### PASSAGE SHOWN:
◇ ◇ ◇ ◇

Amazon and Whole Foods

Amazon was already a leader in online shopping, content streaming, and the ebook industry, and now it is taking its dominance even further. Amazon spent almost fourteen billion dollars to purchase Whole Foods, which seems like a pretty hefty sum considering its primary focus is online shopping versus the traditional in store shopping that occurs at Whole Foods. Of course, Amazon will no doubt be expanding its food delivery options, and has already begun to cut prices in the fairly overpriced Whole Foods stores. Amazon’s goal to make fresh, healthy food affordable for everyone will no doubt prove successful.

Intel and Mobileye

Mobileye is a computer vision and machine learning company that has been working on making autonomous automobiles an everyday reality. With Intel’s computing capability and Mobileye’s self-driving technology, Intel is hopeful that it can make self-driving vehicles. This is something that other companies are also seeking to achieve, the ultimate goal of which will be to make driving safer, more energy efficient, and environmentally friendly.

Johnson & Johnson and Actelion

Johnson and Johnson, the medical, pharmaceutical, consumer goods giant with interests in all things health care, purchased Actelion, a Swiss drug making company for thirty billion dollars. The pharmaceutical industry continues to attract the attention and money of investors, so it is not surprising that Johnson and Johnson would be interested in the company that is the leading drug maker for pulmonary hypertension.

Gilead and Kite Pharma

This biotech deal, valued at about twelve million dollars, combines Gilead, a research-based biopharmaceutical company, with Kite Pharma a clinical-based biopharmaceutical company. Kite Pharma is leading the way in innovative cancer drugs that focus on immunotherapy. Even though Kite Pharma was relatively small, its FDA-approved chimeric antigen receptor T cell (CAR T) therapy is expected to completely transform the way cancer is treated. Thus, this deal will likely prove quite lucrative for Gilead.

◇ ◇ ◇ ◇

### THE PROBLEM:
Reproduce the passage on corporate acquisitions above word for word, from its first heading to its last sentence.

### RECORDS SUPPLIED:
◇ ◇ ◇ ◇

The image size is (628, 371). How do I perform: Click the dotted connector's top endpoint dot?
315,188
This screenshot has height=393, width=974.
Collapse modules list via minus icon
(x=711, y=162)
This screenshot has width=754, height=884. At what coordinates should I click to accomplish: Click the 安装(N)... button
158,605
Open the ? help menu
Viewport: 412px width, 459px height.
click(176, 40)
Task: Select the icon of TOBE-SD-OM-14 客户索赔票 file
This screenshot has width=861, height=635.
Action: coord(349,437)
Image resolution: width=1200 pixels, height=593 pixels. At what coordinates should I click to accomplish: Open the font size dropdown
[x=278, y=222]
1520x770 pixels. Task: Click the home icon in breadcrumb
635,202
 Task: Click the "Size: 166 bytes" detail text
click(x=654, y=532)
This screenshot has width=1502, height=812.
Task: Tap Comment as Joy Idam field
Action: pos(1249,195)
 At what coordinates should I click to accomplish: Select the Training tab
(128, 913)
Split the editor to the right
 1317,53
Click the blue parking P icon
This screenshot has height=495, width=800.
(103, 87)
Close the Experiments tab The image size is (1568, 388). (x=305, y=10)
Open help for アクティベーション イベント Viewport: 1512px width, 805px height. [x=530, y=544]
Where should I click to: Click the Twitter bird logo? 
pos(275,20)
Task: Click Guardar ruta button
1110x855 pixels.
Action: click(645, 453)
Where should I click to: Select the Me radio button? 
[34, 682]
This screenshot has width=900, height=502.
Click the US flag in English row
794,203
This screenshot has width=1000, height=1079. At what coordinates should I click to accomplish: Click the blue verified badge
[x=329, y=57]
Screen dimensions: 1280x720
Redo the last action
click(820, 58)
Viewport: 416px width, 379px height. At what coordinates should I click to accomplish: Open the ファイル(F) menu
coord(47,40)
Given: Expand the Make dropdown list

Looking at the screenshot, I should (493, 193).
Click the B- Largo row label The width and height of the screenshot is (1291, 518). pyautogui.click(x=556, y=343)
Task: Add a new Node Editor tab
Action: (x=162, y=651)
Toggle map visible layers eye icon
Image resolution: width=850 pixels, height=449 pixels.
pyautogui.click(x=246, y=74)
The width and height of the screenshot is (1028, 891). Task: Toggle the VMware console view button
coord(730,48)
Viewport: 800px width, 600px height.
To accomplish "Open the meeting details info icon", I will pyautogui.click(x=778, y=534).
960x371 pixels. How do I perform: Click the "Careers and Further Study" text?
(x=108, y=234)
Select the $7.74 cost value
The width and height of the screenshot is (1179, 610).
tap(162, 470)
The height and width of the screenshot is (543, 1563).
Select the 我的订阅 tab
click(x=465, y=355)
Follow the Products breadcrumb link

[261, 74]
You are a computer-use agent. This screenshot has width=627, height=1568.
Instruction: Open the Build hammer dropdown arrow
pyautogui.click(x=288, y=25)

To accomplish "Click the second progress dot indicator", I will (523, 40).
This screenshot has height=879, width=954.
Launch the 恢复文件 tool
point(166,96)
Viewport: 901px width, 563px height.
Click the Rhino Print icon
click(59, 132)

◇ ◇ ◇ ◇

### REPLY TO THE EXERCISE:
Amazon and Whole Foods

Amazon was already a leader in online shopping, content streaming, and the ebook industry, and now it is taking its dominance even further. Amazon spent almost fourteen billion dollars to purchase Whole Foods, which seems like a pretty hefty sum considering its primary focus is online shopping versus the traditional in store shopping that occurs at Whole Foods. Of course, Amazon will no doubt be expanding its food delivery options, and has already begun to cut prices in the fairly overpriced Whole Foods stores. Amazon’s goal to make fresh, healthy food affordable for everyone will no doubt prove successful.

Intel and Mobileye

Mobileye is a computer vision and machine learning company that has been working on making autonomous automobiles an everyday reality. With Intel’s computing capability and Mobileye’s self-driving technology, Intel is hopeful that it can make self-driving vehicles. This is something that other companies are also seeking to achieve, the ultimate goal of which will be to make driving safer, more energy efficient, and environmentally friendly.

Johnson & Johnson and Actelion

Johnson and Johnson, the medical, pharmaceutical, consumer goods giant with interests in all things health care, purchased Actelion, a Swiss drug making company for thirty billion dollars. The pharmaceutical industry continues to attract the attention and money of investors, so it is not surprising that Johnson and Johnson would be interested in the company that is the leading drug maker for pulmonary hypertension.

Gilead and Kite Pharma

This biotech deal, valued at about twelve million dollars, combines Gilead, a research-based biopharmaceutical company, with Kite Pharma a clinical-based biopharmaceutical company. Kite Pharma is leading the way in innovative cancer drugs that focus on immunotherapy. Even though Kite Pharma was relatively small, its FDA-approved chimeric antigen receptor T cell (CAR T) therapy is expected to completely transform the way cancer is treated. Thus, this deal will likely prove quite lucrative for Gilead.